Against a background of techno music, video screens and pulsating lights, shoppers on Saturday checked out the full line of Nokia's products at the opening of the giant mobile phone maker's first U.S. flagship store.
"I've been waiting for 20 minutes for the store to open," said Kelly Leinberger, 25, a medical student. "I'm going to buy a Nokia phone ... a design that was not on the Web site."
Some 20 product specialists applauded as people streamed into the chic Michigan Avenue outlet at its 10 a.m CDT opening.
It is the first of four flagship stores that Finland's Nokia (NOK) — the world's largest mobile phone maker and the No. 2 U.S. mobile phone maker — plans to open in the North American market, and the second in the world.
Nokia launched its first flagship store in Moscow in December last year, and plans to open 18 stores worldwide in the next two years.

Collected data entries
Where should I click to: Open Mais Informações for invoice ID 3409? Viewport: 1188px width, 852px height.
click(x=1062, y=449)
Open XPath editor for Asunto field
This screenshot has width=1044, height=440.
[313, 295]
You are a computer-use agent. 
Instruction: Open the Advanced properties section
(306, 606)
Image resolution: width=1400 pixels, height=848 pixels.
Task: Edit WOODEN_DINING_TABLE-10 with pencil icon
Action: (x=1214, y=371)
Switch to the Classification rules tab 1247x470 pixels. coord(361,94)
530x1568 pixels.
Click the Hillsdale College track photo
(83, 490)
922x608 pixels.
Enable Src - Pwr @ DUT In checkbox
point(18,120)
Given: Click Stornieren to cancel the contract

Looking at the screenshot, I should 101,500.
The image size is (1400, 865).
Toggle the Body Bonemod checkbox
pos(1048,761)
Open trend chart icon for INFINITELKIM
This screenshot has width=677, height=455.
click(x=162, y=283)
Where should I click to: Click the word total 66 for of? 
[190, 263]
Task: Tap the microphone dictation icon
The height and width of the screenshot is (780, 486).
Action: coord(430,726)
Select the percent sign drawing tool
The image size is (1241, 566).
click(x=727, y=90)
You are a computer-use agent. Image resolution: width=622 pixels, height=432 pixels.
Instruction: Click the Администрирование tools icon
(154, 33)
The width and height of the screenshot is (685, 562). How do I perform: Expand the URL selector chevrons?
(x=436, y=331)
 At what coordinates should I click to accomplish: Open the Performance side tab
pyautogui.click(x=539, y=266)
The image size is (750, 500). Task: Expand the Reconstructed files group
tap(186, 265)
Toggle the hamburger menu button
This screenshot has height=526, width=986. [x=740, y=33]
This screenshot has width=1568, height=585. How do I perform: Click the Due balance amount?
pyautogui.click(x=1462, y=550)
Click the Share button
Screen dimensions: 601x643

> **Required action**
Write out, word for word, the passage of the article about Nokia's first U.S. flagship store that opens with the words containing "Against a background" and closes with "in the world.".

> **Reply to the task**
Against a background of techno music, video screens and pulsating lights, shoppers on Saturday checked out the full line of Nokia's products at the opening of the giant mobile phone maker's first U.S. flagship store.
"I've been waiting for 20 minutes for the store to open," said Kelly Leinberger, 25, a medical student. "I'm going to buy a Nokia phone ... a design that was not on the Web site."
Some 20 product specialists applauded as people streamed into the chic Michigan Avenue outlet at its 10 a.m CDT opening.
It is the first of four flagship stores that Finland's Nokia (NOK) — the world's largest mobile phone maker and the No. 2 U.S. mobile phone maker — plans to open in the North American market, and the second in the world.